Roma, 16 luglio 2021 – “Sono due i messaggi che voglio lanciare: il primo è che se si ha il sospetto di malattia meglio farsi una Tac piuttosto che aspettare; il secondo è che se una persona deve farsi curare, è meglio che vada in un centro attrezzato per tutte le esigenze della malattia, lungo tutto il suo decorso. In questo caso il PDTA è una ‘certificazione di qualità’”. Risponde così il dott. Andrea Talacchi, direttore della UOC di Neurochirurgia presso l’azienda ospedaliera San Giovanni Addolorata di Roma, intervistato dall’agenzia Dire in occasione della recente attivazione, all’interno del nosocomio, del Percorso Diagnostico Terapeutico Assistito (PDTA) sui tumori cerebrali e spinali (di cui Talacchi è coordinatore).
“Il PDTA è costituito da un gruppo di esperti multidisciplinari, nel nostro caso all’incirca 30 – spiega Talacchi – che gestisce il paziente che ha una specifica malattia, come il tumore cerebrale o spinale. Il vantaggio è che il paziente non deve rivolgersi ogni volta che ne ha bisogno a un medico, ma è come se avesse a disposizione un reparto che si prende carico di tutti i passaggi necessari, dalla diagnosi alla terapia fino al follow-up. Questo perché il PDTA include un insieme di esperti, facenti capo ad alcuni reparti, collegati tra loro”.
Ma qual è il grande vantaggio di un approccio multidisciplinare alla malattia, che il paziente ‘perde’ meno tempo? “Questo senz’altro – risponde l’esperto – ma soprattutto i medici in un PDTA sanno esattamente quali sono le tempistiche giuste per portare avanti tutte le varie fasi, dalla diagnosi alla terapia, ed è loro la responsabilità di rispettare i tempi più opportuni, non deve pensarci il paziente”.
Niente più lunghe ricerche e risposte parziali, dunque, perché il paziente nel PDTA viene accompagnato per tutta la durata della malattia, secondo modalità di cura che tengono conto anche dell’ascolto di esigenze individuali. “In città grandi come Roma, il problema è che le persone si ‘perdono’, si scoraggiano e la malattia spesso viene affrontata troppo tardivamente – sottolinea Talacchi – con la conseguenza di una grandissima perdita in termini di mesi di vita”.

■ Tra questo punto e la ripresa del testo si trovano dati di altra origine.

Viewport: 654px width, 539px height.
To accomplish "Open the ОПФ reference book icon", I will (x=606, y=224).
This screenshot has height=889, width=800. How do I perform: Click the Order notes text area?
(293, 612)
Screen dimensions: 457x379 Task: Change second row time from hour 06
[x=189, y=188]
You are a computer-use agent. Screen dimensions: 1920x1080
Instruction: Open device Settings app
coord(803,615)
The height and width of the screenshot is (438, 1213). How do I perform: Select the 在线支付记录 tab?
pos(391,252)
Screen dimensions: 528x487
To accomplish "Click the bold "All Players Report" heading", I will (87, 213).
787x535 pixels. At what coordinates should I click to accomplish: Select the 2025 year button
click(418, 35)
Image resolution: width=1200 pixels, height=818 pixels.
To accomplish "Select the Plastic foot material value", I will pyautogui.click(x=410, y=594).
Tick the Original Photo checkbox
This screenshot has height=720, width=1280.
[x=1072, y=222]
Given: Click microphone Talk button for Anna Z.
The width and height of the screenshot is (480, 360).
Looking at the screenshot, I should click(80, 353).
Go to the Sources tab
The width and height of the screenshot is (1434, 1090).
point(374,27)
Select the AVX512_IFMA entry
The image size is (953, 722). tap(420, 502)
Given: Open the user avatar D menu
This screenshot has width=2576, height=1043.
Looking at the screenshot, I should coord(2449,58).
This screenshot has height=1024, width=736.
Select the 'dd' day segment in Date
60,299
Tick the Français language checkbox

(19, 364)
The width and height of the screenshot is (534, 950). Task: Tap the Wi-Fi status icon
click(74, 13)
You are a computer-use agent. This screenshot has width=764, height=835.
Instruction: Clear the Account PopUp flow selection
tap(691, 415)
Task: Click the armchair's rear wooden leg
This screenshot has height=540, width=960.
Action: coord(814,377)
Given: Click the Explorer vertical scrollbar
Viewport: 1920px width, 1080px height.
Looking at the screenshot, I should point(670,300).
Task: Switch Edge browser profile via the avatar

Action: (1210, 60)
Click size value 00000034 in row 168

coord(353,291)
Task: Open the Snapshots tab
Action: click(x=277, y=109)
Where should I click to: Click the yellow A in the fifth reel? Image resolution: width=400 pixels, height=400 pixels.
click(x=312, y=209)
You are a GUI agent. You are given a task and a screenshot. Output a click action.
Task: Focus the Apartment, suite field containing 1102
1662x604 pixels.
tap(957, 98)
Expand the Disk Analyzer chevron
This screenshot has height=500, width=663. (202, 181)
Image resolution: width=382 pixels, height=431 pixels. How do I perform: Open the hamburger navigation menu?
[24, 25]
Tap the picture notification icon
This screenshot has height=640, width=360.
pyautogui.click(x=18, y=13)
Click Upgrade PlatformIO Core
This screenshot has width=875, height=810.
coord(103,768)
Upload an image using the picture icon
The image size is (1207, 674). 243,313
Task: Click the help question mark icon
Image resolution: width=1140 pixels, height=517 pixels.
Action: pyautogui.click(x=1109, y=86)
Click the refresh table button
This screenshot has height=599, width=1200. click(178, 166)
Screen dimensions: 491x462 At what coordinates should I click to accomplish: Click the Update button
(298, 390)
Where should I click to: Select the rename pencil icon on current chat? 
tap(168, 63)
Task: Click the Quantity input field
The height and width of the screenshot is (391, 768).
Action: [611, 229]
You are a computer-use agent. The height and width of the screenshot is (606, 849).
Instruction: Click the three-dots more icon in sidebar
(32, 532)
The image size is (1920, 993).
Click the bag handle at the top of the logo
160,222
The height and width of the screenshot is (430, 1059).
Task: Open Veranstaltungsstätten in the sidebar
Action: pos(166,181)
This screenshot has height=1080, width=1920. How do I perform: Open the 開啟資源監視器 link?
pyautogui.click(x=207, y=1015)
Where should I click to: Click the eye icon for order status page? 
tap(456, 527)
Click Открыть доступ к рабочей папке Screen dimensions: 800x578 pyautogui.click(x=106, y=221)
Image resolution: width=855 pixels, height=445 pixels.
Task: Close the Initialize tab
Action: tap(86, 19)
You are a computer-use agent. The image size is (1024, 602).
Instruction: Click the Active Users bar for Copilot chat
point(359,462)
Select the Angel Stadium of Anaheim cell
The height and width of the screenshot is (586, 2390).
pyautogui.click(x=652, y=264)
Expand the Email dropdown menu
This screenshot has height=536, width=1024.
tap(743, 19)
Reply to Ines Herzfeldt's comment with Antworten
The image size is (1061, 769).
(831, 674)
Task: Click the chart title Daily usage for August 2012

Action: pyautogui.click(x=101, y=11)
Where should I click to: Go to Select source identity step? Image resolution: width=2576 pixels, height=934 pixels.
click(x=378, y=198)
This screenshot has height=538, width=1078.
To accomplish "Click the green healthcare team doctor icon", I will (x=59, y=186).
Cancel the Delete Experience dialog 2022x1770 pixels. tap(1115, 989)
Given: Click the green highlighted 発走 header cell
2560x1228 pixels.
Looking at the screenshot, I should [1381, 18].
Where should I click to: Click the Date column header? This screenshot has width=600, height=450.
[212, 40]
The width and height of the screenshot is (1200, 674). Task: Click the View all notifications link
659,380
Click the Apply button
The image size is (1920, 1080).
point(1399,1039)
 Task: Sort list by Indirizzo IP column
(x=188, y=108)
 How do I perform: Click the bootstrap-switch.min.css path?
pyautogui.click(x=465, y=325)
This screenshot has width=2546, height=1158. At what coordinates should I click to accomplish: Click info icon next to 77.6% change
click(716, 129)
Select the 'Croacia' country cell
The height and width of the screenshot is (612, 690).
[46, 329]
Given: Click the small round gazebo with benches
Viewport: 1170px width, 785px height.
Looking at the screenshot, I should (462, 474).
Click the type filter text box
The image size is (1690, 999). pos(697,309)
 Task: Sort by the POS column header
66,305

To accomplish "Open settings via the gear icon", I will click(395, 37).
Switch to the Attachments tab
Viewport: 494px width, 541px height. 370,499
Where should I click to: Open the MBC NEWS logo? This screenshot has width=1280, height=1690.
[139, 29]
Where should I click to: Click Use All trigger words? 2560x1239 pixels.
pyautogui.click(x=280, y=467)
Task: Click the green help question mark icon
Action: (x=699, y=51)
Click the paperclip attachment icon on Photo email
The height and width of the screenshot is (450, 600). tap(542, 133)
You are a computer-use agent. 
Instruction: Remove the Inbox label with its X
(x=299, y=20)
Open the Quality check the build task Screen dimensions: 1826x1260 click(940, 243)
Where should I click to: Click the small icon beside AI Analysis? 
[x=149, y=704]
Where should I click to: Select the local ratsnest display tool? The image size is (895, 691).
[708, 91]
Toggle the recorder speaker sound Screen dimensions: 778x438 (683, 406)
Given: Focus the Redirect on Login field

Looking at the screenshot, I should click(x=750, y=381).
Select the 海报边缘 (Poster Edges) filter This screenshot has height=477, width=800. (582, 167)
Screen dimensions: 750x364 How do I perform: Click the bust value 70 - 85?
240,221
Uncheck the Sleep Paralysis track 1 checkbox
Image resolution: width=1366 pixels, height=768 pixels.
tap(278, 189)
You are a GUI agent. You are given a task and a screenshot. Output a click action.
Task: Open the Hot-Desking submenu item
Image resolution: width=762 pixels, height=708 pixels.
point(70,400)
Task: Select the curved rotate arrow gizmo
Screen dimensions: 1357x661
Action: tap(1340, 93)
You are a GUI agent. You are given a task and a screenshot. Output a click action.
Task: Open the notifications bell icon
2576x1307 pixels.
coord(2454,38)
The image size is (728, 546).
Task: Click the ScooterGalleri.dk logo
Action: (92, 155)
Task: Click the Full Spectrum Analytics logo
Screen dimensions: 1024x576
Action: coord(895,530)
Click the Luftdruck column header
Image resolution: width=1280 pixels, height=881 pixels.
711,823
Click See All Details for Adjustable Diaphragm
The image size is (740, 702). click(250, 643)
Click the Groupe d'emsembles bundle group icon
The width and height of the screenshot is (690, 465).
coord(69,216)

Ad oggi, quante persone sono colpite dai tumori cerebrali e spinali? “I tumori cerebrali sono considerati tumori rari, colpiscono circa 10 persone ogni 100mila abitanti. La loro bassa incidenza e il fatto che abbiano un inizio difficile da individuare – fa sapere Talacchi – ne rende complicato il riconoscimento per un medico curante di base, che tra i suoi 1.000 assistiti può essere che ne veda tre o quattro nell’arco di tutta la sua carriera professionale. Per questo è opportuno incoraggiare il paziente a fare un semplice esame, perché già da quello si può trarre il sospetto di una malattia. Purtroppo quello che si nota è spesso una diagnosi tardiva che pregiudica molto la capacità in termini di cura”.
Ma quali sono i ‘campanelli di allarme’ che possono far sospettare un tumore cerebrale o spinale? “Il tumore cerebrale è più insidioso – dice Talacchi – perché la persona può avere un cambiamento di comportamento, può mostrarsi confuso, smemorato, apparentemente apatico. Tutti quei comportamenti diversi rispetto al passato, che hanno come caratteristica saliente di essere progressivi e non passeggeri, meritano un approfondimento con la Tac. Ci sono poi segnali più chiari, come alcuni disturbi quali il parlare male, vedere male, zoppicare oppure muovere male un braccio o una gamba. Per quanto riguarda i tumori spinali, invece, di solito sono più ‘eloquenti’ come si dice in gergo, nel senso che possono manifestarsi come un disturbo della sensibilità alle gambe o alle braccia, accompagnato da un disturbo motorio. Questo mette subito facilmente in allerta chiunque”.
Interpellato infine sull’indice di sopravvivenza e mortalità per questa tipologia di tumori, l’esperto risponde: “Ci sono tumori benigni e tumori maligni. I tumori maligni più frequenti, come i gliomi, hanno la sopravvivenza ad uno o due anni; però ci sono anche i tumori benigni, come il meningioma, il neurinoma dell’acustico, l’adenoma dell’ipofisi. A Roma il problema è che ci sono tante neurochirurgie ma sono pochissime quelle che hanno percorsi PDTA, mentre il paziente dovrebbe essere indirizzato in centri attrezzati – conclude – altrimenti il rischio è quello di perdere tempo”.